SOURCE MATERIAL section start

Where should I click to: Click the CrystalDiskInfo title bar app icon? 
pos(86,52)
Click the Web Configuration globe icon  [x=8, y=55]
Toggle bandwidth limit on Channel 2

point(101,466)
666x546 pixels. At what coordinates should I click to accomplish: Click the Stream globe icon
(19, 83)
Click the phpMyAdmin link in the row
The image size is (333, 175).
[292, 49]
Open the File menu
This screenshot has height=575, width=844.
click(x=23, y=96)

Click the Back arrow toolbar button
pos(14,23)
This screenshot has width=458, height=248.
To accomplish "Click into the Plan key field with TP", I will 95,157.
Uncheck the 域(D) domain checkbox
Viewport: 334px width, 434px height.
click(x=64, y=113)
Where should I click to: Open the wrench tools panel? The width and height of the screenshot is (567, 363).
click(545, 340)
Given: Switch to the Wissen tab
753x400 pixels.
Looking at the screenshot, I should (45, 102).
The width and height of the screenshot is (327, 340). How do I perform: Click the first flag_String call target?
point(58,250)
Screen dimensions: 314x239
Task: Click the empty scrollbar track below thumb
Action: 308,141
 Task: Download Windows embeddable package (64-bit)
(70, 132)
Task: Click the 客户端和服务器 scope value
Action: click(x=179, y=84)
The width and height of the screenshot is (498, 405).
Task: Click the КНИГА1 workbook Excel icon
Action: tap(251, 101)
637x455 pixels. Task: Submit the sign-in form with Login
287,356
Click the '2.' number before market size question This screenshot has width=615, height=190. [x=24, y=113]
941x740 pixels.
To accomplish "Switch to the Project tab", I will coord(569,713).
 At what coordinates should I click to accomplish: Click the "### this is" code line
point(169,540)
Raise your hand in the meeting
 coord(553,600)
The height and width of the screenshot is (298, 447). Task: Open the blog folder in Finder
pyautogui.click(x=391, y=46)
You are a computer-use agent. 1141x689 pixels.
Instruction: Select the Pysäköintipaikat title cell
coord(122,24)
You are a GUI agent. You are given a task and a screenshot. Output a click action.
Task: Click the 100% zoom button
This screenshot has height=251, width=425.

SOURCE MATERIAL section end

Give back, unchanged, every line from the one with "The width and height of the screenshot is (327, 340)." to the end of the entries above.

The width and height of the screenshot is (327, 340). How do I perform: Click the first flag_String call target?
point(58,250)
Screen dimensions: 314x239
Task: Click the empty scrollbar track below thumb
Action: 308,141
 Task: Download Windows embeddable package (64-bit)
(70, 132)
Task: Click the 客户端和服务器 scope value
Action: click(x=179, y=84)
The width and height of the screenshot is (498, 405).
Task: Click the КНИГА1 workbook Excel icon
Action: tap(251, 101)
637x455 pixels. Task: Submit the sign-in form with Login
287,356
Click the '2.' number before market size question This screenshot has width=615, height=190. [x=24, y=113]
941x740 pixels.
To accomplish "Switch to the Project tab", I will coord(569,713).
 At what coordinates should I click to accomplish: Click the "### this is" code line
point(169,540)
Raise your hand in the meeting
 coord(553,600)
The height and width of the screenshot is (298, 447). Task: Open the blog folder in Finder
pyautogui.click(x=391, y=46)
You are a computer-use agent. 1141x689 pixels.
Instruction: Select the Pysäköintipaikat title cell
coord(122,24)
You are a GUI agent. You are given a task and a screenshot. Output a click action.
Task: Click the 100% zoom button
This screenshot has height=251, width=425.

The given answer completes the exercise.